给定问题 1
根据正文，irate() 适用于哪类计数器？
给定问题 2
请逐字抄录正文中介于“Prometheus 提供了一种名为 PromQL（Prometheus”与“sort() 和 sort_desc()：用于对时间序列进行升序或降序排序。”之间的部分，首尾两处都包括在内。

Prometheus 提供了一种名为 PromQL（Prometheus 查询语言）的功能查询语言，允许用户实时选择和聚合时间序列数据。

向 Prometheus 发送查询请求时，它可以是即时查询（在某个时间点进行评估），也可以是*范围查询（*在开始时间和结束时间之间以等距步骤进行）。PromQL 在每种情况下的工作方式完全相同；范围查询就像在不同时间戳多次运行的即时查询。

更多说明参考官方文档：https://prometheus.io/docs/prometheus/latest/querying/basics/

rate()：用于计算给定时间区间内指标的平均变化速率，通常用于计算请求速率（QPS）等。
irate()：与rate()类似，用于计算瞬时变化率，即时间区间内最后两个样本点的差除以时间差，适用于快速变化的计数器。
sort() 和 sort_desc()：用于对时间序列进行升序或降序排序。
delta()：用于计算一段时间内的变化值，例如计算过去一小时磁盘空间的变化量。
sum()：对所有值进行求和，常用于聚合查询。
min() 和 max()：返回所有记录的最小值和最大值。
avg()：计算所有记录的平均值。

数据集
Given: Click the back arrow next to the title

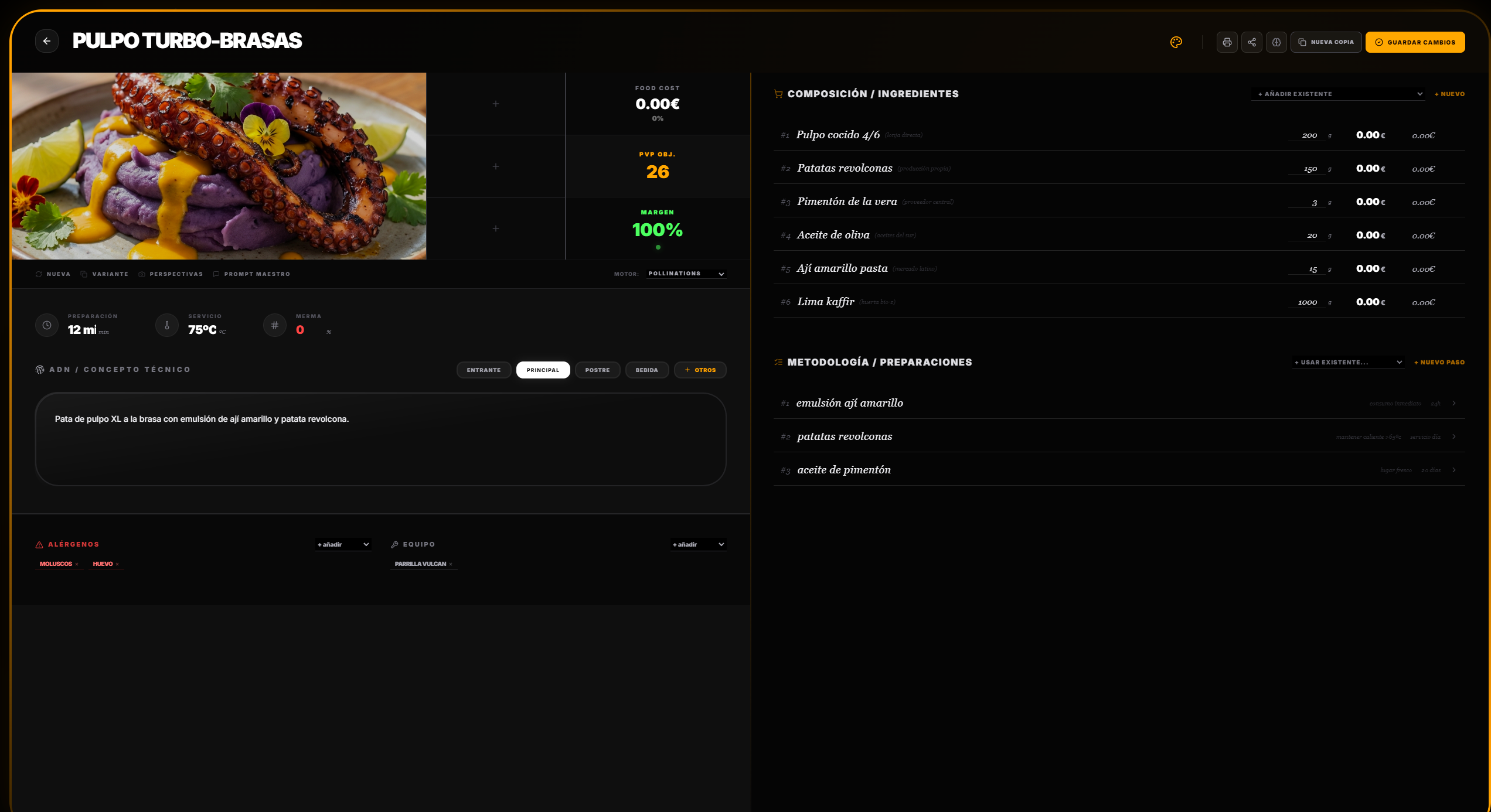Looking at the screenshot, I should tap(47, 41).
==
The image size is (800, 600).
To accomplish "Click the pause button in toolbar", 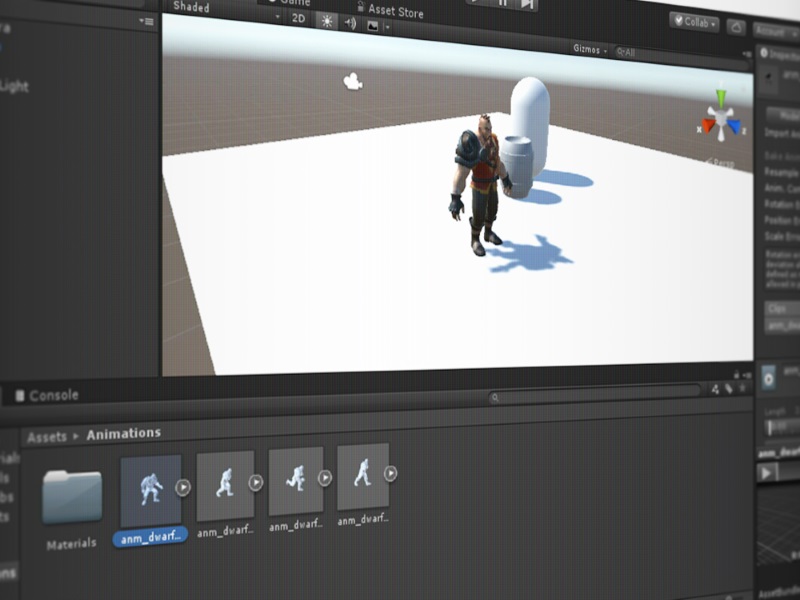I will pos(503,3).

书面回答 1
快速变化的计数器。

书面回答 2
Prometheus 提供了一种名为 PromQL（Prometheus 查询语言）的功能查询语言，允许用户实时选择和聚合时间序列数据。

向 Prometheus 发送查询请求时，它可以是即时查询（在某个时间点进行评估），也可以是*范围查询（*在开始时间和结束时间之间以等距步骤进行）。PromQL 在每种情况下的工作方式完全相同；范围查询就像在不同时间戳多次运行的即时查询。

更多说明参考官方文档：https://prometheus.io/docs/prometheus/latest/querying/basics/

rate()：用于计算给定时间区间内指标的平均变化速率，通常用于计算请求速率（QPS）等。
irate()：与rate()类似，用于计算瞬时变化率，即时间区间内最后两个样本点的差除以时间差，适用于快速变化的计数器。
sort() 和 sort_desc()：用于对时间序列进行升序或降序排序。